I more often use the hex constant X'123' syntax when describing
hex constants in a language independent context.

PL/I syntax for binary constants is 00000010B (binary point is
allowed for scaled fixed binary). Leading zeros determine the
precision (bit width) of the constant, which sometimes matters.

Do newer C standards have a syntax for binary constants?

-- glen

 

[Rosario193]

Is goto Still Considered Harmful?

http://www.drdobbs.com/architecture-and-design/is-goto-still-considered-harmful/240166595

Lynn

not for me

 

[James Van Buskirk]

["Followup-To:" header set to comp.lang.c.]

Posted to clf because the nature of the question is central to

The code generated by the assert macro, when NDEBUG is not present, should
not
treat this expression any differently than something like

if (var = true) ...

The assignment must happen if NDEBUG is absent, and its result tests as
true.

Yes, this last line of code above is perhaps a better illustration
of the issue. My impression was that assignment between variables
of the same integer type in C was to copy all the bits, and that
the result of the assignment was the value that the variable got
assigned.

But what is that value in this case? If the low bit of an _Bool
is the only significant bit, then the value of B'00000010' is 0;
if at least the two low bits are significant, then the value is
2, which, being nonzero, is true, and if any value but
B'00000000' and B'00000001' is a trap value, then the value is
undefined. It seems to me that C99 allows the compiler to
choose any of these behaviors, or does it in fact require one
of them rather than the others?

 

[glen herrmannsfeldt]

(snip, I wrote)

AFAIK, the COMEFROM "statement" was from a humorous Datamation article
published in the late 70s during much of the structure programming
debate. Makes me miss the old "Fortran Man" cartoons in that
publication...

When I was in high school, so about 1975, I used to sometimes
read Datamation in our city library. I think that is when I
saw the one about the PL/I compiler.

-- glen

 

[James Kuyper]

["Followup-To:" header set to comp.lang.c.]

Posted to clf because the nature of the question is central to

The code generated by the assert macro, when NDEBUG is not present, should
not
treat this expression any differently than something like

if (var = true) ...

The assignment must happen if NDEBUG is absent, and its result tests as
true.

Yes, this last line of code above is perhaps a better illustration
of the issue. My impression was that assignment between variables
of the same integer type in C was to copy all the bits, ...

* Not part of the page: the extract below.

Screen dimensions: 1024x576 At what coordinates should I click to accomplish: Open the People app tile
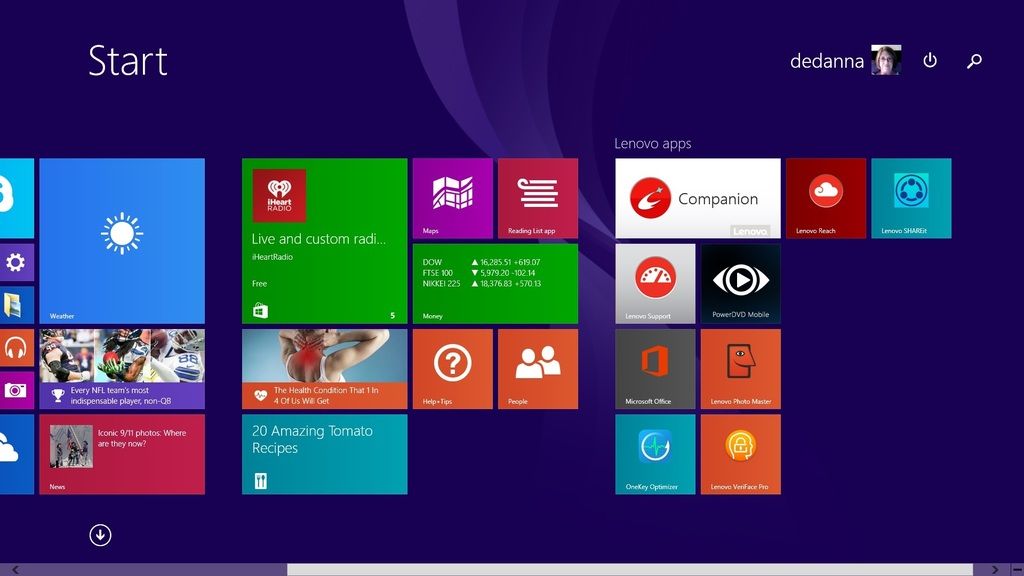[x=537, y=368]
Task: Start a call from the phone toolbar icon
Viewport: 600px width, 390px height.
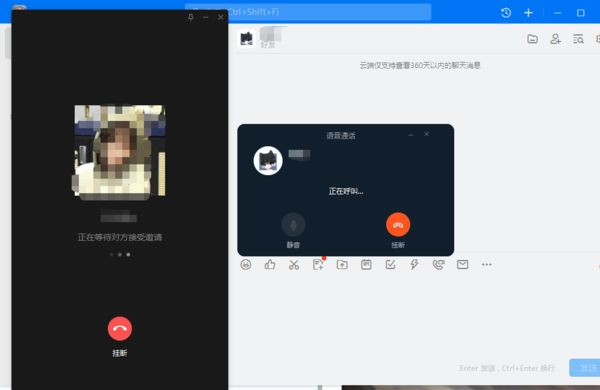Action: click(439, 264)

Not quite - the value of the right operand of an assignment expression
is determined (a process that may involve the usual arithmetic
conversions), and is then converted to the destination type (if
different). A representation of that value in the destination type is
then placed in the destination object. For any type where there are two
or more different ways to represent the same value, there's no guarantee
as to which of those ways gets chosen; it needn't be the same as the
representation used in the source object, even if they have exactly the
same type. Even if the value and sign bits are the same, the values of
the padding bits (if any) can be completely different.

... and that
the result of the assignment was the value that the variable got
assigned.

But what is that value in this case? If the low bit of an _Bool
is the only significant bit, then the value of B'00000010' is 0;
if at least the two low bits are significant, then the value is
2, which, being nonzero, is true, and if any value but
B'00000000' and B'00000001' is a trap value, then the value is
undefined. It seems to me that C99 allows the compiler to
choose any of these behaviors, or does it in fact require one
of them rather than the others?

A _Bool is only required to be able to store two values: 0 and 1, a
requirement that can be met by having 1 value bit and 7 padding bits.
Whether _Bool can store larger values is unspecified. Larger values
can't be assigned to a _Bool object, because conversion to _Bool is part
of the assignment process. Such values, if they can be stored, could
only be created by type punning.
The standard also doesn't specify that any particular bit must be the
value bit - in principle, the single bit that is set in B'00000010'
could be the only bit used by _Bool, though that seems unlikely.

 

[Kaz Kylheku]

["Followup-To:" header set to comp.lang.c.]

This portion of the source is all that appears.